PROMPT: Your answer should consist solely of the lines from the first line of the data through the line with "This screenshot has height=784, width=1522.", each reproduced exactly.

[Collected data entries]
***
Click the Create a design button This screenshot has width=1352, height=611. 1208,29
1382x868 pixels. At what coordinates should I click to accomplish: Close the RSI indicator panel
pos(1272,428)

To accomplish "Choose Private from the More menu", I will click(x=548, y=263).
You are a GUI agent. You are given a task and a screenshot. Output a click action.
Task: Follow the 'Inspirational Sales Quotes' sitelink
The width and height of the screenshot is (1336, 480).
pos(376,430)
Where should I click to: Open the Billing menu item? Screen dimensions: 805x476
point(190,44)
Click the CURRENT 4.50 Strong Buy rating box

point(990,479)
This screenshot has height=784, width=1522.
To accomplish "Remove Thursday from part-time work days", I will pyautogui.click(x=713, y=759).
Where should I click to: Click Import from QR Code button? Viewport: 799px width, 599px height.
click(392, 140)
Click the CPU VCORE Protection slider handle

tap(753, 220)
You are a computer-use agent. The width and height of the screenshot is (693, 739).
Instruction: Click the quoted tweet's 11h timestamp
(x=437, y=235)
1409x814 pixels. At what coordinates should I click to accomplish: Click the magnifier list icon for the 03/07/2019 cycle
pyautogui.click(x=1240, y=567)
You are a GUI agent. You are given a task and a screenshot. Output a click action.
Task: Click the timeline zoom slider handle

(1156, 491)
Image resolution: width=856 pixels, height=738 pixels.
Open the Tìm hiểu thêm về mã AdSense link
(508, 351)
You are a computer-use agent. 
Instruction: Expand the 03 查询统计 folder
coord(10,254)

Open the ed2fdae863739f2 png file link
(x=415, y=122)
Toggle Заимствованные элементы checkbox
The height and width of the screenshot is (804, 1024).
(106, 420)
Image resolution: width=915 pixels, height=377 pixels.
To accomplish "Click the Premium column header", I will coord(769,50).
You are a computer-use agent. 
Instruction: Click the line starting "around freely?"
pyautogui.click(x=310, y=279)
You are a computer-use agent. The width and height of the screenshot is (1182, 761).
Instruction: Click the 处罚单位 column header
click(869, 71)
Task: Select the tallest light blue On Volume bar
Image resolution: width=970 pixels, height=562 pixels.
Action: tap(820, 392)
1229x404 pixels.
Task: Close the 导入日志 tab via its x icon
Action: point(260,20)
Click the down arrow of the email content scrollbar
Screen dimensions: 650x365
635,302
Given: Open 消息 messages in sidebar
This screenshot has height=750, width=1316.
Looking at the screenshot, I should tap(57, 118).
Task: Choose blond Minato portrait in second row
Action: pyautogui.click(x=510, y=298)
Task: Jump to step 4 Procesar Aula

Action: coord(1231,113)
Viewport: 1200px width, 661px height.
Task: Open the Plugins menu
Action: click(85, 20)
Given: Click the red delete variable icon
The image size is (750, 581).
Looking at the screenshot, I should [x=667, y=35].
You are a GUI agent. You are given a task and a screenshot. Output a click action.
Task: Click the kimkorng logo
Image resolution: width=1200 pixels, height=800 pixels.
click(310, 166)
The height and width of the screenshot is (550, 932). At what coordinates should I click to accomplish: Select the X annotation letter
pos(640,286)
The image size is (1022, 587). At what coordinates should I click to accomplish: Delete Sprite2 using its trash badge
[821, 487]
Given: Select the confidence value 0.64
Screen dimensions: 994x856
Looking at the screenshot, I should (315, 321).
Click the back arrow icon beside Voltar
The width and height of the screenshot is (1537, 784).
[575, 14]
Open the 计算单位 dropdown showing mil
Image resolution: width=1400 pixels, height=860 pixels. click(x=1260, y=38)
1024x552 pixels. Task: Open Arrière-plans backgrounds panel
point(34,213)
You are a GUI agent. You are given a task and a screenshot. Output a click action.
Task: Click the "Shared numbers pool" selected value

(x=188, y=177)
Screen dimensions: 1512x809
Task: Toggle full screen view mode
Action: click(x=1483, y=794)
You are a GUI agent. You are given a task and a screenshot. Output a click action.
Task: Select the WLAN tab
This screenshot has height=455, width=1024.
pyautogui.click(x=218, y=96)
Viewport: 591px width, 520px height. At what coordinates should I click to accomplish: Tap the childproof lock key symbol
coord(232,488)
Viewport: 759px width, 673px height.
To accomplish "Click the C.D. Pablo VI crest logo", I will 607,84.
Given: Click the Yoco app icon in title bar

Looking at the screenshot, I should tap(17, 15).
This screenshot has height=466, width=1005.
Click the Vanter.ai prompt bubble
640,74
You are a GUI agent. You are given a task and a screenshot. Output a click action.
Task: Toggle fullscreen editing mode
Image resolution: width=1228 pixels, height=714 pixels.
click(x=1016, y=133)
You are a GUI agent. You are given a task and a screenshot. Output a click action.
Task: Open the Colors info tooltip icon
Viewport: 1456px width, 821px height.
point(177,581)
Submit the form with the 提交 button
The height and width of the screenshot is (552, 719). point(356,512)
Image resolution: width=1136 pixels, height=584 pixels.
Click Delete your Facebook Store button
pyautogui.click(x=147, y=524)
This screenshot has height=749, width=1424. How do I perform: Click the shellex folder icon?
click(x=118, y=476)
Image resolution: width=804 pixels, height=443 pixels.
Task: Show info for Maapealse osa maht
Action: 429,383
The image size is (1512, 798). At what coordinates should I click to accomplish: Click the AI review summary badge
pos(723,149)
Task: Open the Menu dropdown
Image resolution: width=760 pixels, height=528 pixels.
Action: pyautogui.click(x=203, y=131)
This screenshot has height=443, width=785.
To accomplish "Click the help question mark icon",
***
OUTPUT FOR THIS EXERCISE:
Click the Create a design button This screenshot has width=1352, height=611. 1208,29
1382x868 pixels. At what coordinates should I click to accomplish: Close the RSI indicator panel
pos(1272,428)

To accomplish "Choose Private from the More menu", I will click(x=548, y=263).
You are a GUI agent. You are given a task and a screenshot. Output a click action.
Task: Follow the 'Inspirational Sales Quotes' sitelink
The width and height of the screenshot is (1336, 480).
pos(376,430)
Where should I click to: Open the Billing menu item? Screen dimensions: 805x476
point(190,44)
Click the CURRENT 4.50 Strong Buy rating box

point(990,479)
This screenshot has height=784, width=1522.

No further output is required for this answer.